::: Material for this exercise

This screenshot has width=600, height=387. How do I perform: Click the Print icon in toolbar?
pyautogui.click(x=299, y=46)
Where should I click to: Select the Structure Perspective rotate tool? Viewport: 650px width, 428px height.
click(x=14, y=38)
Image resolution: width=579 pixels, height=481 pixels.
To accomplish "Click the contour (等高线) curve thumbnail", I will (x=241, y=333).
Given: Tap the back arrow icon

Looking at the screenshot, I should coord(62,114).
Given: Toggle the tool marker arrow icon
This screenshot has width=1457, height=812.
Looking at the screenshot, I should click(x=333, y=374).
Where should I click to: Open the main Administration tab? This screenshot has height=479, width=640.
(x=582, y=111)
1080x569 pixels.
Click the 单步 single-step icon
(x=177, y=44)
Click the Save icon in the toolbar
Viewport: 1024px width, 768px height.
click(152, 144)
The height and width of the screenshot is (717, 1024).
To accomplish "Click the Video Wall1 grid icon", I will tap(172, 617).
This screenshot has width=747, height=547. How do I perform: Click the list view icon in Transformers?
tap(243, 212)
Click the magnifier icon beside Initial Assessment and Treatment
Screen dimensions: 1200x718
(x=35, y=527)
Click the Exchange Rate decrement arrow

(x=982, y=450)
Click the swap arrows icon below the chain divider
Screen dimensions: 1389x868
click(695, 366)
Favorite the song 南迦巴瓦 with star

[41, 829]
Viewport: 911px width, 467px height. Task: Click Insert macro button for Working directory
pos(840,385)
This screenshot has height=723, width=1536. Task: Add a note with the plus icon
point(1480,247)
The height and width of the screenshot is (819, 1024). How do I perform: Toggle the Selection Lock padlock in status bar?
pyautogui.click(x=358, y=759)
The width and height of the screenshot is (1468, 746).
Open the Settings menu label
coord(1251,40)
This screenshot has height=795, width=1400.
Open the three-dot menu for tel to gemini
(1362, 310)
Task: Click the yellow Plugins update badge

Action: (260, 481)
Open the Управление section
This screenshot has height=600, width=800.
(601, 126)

::::::

Instructions for the task: For the entries above, transcribe precisely the lines from the one with "Open the three-dot menu for tel to gemini" through the end, including both.

Response area:
Open the three-dot menu for tel to gemini
(1362, 310)
Task: Click the yellow Plugins update badge

Action: (260, 481)
Open the Управление section
This screenshot has height=600, width=800.
(601, 126)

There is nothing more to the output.